A esas alturas, Rode era una mujer adiestrada pasablemente en su oficio. Nunca llegaría a hacerse famosa por su dominio del ars amatoria, pero sus clientes solían quedar satisfechos. Sabía cuándo tenía que escucharlos, cuándo debía cortar su verborrea y cuándo lo más prudente era que llamara al encargado para evitar que todo acabara a golpes. Quizá por eso, logró pasar los años con sólo un par de palizas -una se la dio un verdulero borracho y la otra un matón procedente del norte de Africa- y una cicatriz que apenas se veía cuando la luz era escasa.

Cuando cruzó la línea que señalaba las dos décadas de existencia, Rode sabía que cada nueva jornada en la que contemplaba la luz del sol al amanecer constituía algo tocado de manera extraordinaria por algún dios. El saber de qué divinidad se trataba constituía un asunto ya más arduo. Al carecer de familia, Rode no poseía los dioses manes, lares y penates que eran objeto de culto en cada hogar romano. Ni conocía a sus antepasados ni tampoco poseía un lugar que necesitara protección especial de los dioses. Sus amos, por supuesto, sí contaban con esos lares, pero, pensaba ella, seguramente ya tenían bastante con dispensarles protección y no iban a ocuparse de ninguna de sus meretrices. Por lo que se refería a sus compañeras, todas ellas eran mujeres que creían en algún dios o diosa que pudiera preservarlas de las enfermedades o las palizas, que fuera capaz de evitar sus embarazos, y que incluso, en una extraordinaria muestra de favor, poder y gracia, lograra arrancarlas de aquella existencia.

Rode lo ignoraba, pero, en otra época, Genita Mana, Acca Larentia o Carna hubieran sido divinidades que se habrían ofrecido como opciones atractivas para ayudarla a enfrentarse con el miedo a la enfermedad, la desgracia o la miseria. Ahora sus adoradores eran muy escasos y Deméter, Dionisos, Hécate o Cibeles gozaban de más devotos. Sin embargo, no se inclinó por ninguna de ellas. El objeto de su elección acabó determinándolo un episodio peculiar.

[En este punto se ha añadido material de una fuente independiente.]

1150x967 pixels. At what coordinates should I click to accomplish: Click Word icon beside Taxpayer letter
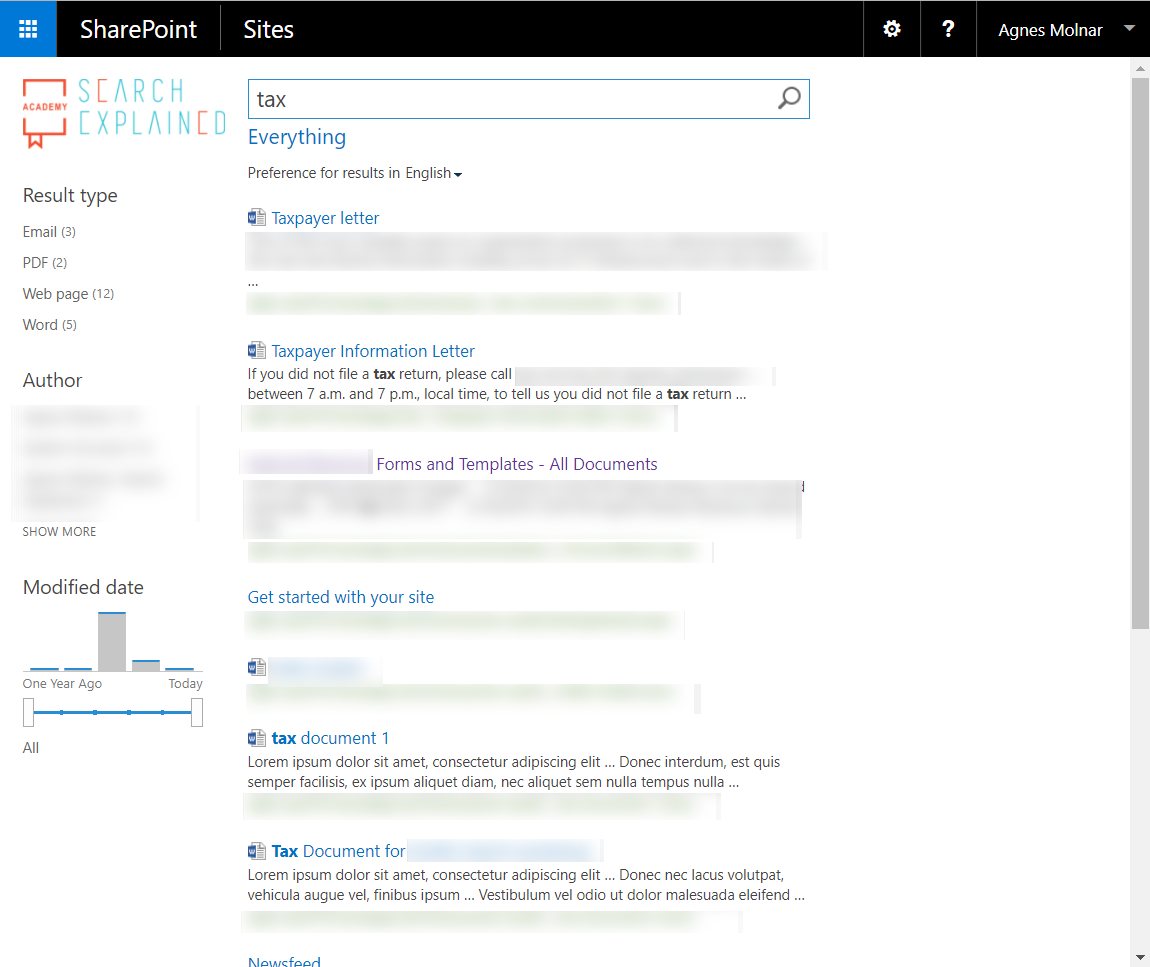tap(257, 218)
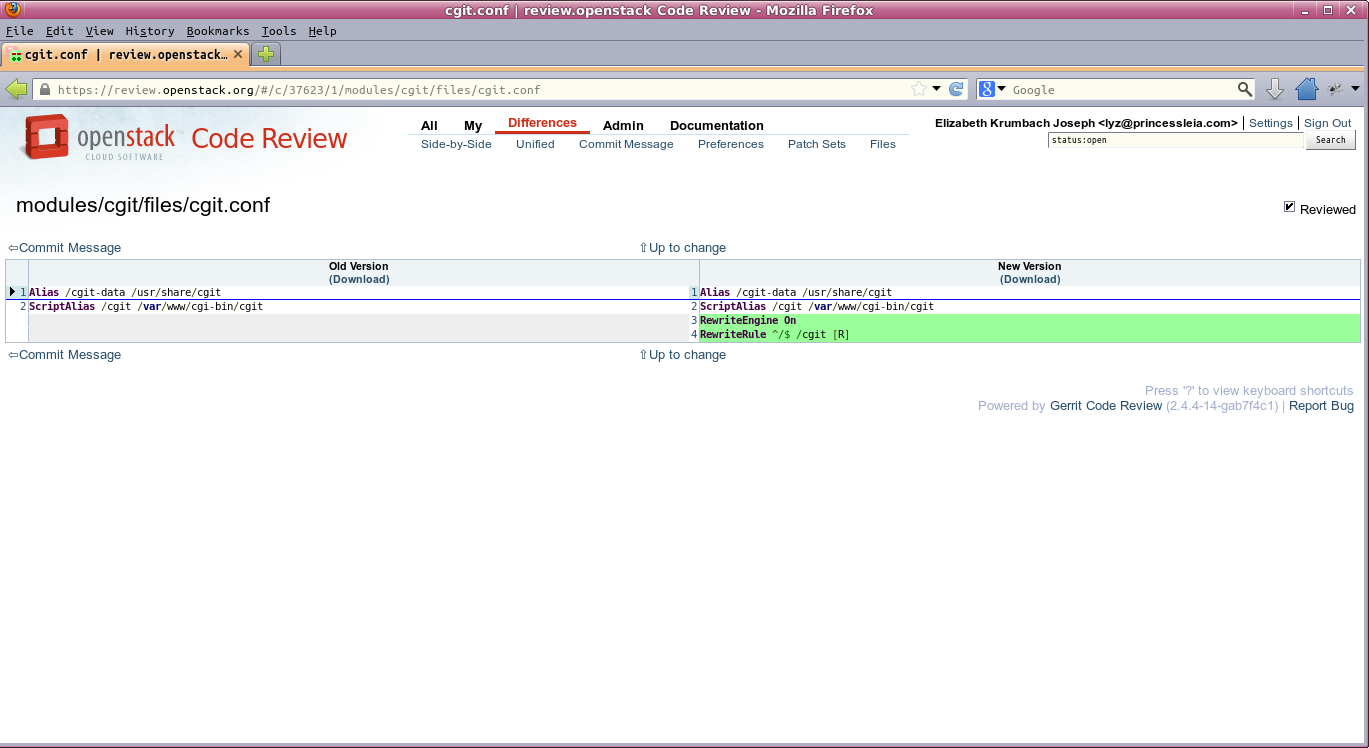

Una mañana en que el número de clientes era bajo y disponía de algo de tiempo libre, se acercó al cubículo cercano para charlar con Albina, una esclava algo mayor que ella. Para sorpresa suya, la encontró lavándose con notable dedicación, como si fuera a acicalarse. No es que fuera extraño que una prostituta se lavara, pero, por regla general, esperaban a terminar la jornada de trabajo para hacerlo. Además, ¿qué sentido hubiera tenido limpiar algo que iba a volver a ensuciarse en tan sólo unos instantes?

– ¿Ya has terminado? -había preguntado sorprendida Rode.

Albina se había vuelto hacia la puerta y había sonreído. Sin duda, su sonrisa hubiera resultado hermosa de no faltarle un par de dientes de la mandíbula superior.